Assignment.
Please return each record exactly, leaving nothing out.

Provided data.
-- Opening Marker --

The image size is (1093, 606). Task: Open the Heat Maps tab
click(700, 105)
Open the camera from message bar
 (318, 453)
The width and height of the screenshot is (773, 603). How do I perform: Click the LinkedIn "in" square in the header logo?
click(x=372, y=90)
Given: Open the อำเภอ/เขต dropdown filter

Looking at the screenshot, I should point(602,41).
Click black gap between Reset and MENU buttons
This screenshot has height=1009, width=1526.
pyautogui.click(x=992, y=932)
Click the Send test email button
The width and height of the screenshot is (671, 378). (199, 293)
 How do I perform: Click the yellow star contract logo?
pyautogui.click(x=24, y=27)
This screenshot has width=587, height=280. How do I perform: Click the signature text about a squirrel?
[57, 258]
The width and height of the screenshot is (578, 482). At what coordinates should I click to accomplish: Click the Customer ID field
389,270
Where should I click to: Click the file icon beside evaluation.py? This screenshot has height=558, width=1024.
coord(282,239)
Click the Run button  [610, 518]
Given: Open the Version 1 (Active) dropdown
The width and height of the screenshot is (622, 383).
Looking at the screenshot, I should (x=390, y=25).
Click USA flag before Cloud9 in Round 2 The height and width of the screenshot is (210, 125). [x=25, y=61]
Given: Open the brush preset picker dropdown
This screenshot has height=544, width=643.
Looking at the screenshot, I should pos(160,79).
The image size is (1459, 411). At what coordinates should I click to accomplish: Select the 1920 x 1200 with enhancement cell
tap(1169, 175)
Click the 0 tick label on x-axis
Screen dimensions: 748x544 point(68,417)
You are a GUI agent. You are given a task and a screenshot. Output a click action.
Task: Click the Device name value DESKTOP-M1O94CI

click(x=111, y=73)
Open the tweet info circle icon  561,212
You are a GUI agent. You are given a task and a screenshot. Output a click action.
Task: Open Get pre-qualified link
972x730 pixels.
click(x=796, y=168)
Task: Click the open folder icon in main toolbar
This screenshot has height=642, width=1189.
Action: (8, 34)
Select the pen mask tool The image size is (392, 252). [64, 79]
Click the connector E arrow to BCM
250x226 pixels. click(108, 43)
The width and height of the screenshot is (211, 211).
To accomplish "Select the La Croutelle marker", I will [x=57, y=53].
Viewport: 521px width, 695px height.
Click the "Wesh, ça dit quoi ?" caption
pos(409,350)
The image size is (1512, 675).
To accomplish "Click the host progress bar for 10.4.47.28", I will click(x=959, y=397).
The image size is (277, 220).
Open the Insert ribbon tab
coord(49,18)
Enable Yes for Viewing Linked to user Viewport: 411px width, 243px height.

-- Closing Marker --

Solution to the exercise.
The image size is (1093, 606). Task: Open the Heat Maps tab
click(700, 105)
Open the camera from message bar
 (318, 453)
The width and height of the screenshot is (773, 603). How do I perform: Click the LinkedIn "in" square in the header logo?
click(x=372, y=90)
Given: Open the อำเภอ/เขต dropdown filter

Looking at the screenshot, I should point(602,41).
Click black gap between Reset and MENU buttons
This screenshot has height=1009, width=1526.
pyautogui.click(x=992, y=932)
Click the Send test email button
The width and height of the screenshot is (671, 378). (199, 293)
 How do I perform: Click the yellow star contract logo?
pyautogui.click(x=24, y=27)
This screenshot has width=587, height=280. How do I perform: Click the signature text about a squirrel?
[57, 258]
The width and height of the screenshot is (578, 482). At what coordinates should I click to accomplish: Click the Customer ID field
389,270
Where should I click to: Click the file icon beside evaluation.py? This screenshot has height=558, width=1024.
coord(282,239)
Click the Run button  [610, 518]
Given: Open the Version 1 (Active) dropdown
The width and height of the screenshot is (622, 383).
Looking at the screenshot, I should (x=390, y=25).
Click USA flag before Cloud9 in Round 2 The height and width of the screenshot is (210, 125). [x=25, y=61]
Given: Open the brush preset picker dropdown
This screenshot has height=544, width=643.
Looking at the screenshot, I should pos(160,79).
The image size is (1459, 411). At what coordinates should I click to accomplish: Select the 1920 x 1200 with enhancement cell
tap(1169, 175)
Click the 0 tick label on x-axis
Screen dimensions: 748x544 point(68,417)
You are a GUI agent. You are given a task and a screenshot. Output a click action.
Task: Click the Device name value DESKTOP-M1O94CI

click(x=111, y=73)
Open the tweet info circle icon  561,212
You are a GUI agent. You are given a task and a screenshot. Output a click action.
Task: Open Get pre-qualified link
972x730 pixels.
click(x=796, y=168)
Task: Click the open folder icon in main toolbar
This screenshot has height=642, width=1189.
Action: (8, 34)
Select the pen mask tool The image size is (392, 252). [64, 79]
Click the connector E arrow to BCM
250x226 pixels. click(108, 43)
The width and height of the screenshot is (211, 211).
To accomplish "Select the La Croutelle marker", I will [x=57, y=53].
Viewport: 521px width, 695px height.
Click the "Wesh, ça dit quoi ?" caption
pos(409,350)
The image size is (1512, 675).
To accomplish "Click the host progress bar for 10.4.47.28", I will click(x=959, y=397).
The image size is (277, 220).
Open the Insert ribbon tab
coord(49,18)
Enable Yes for Viewing Linked to user Viewport: 411px width, 243px height.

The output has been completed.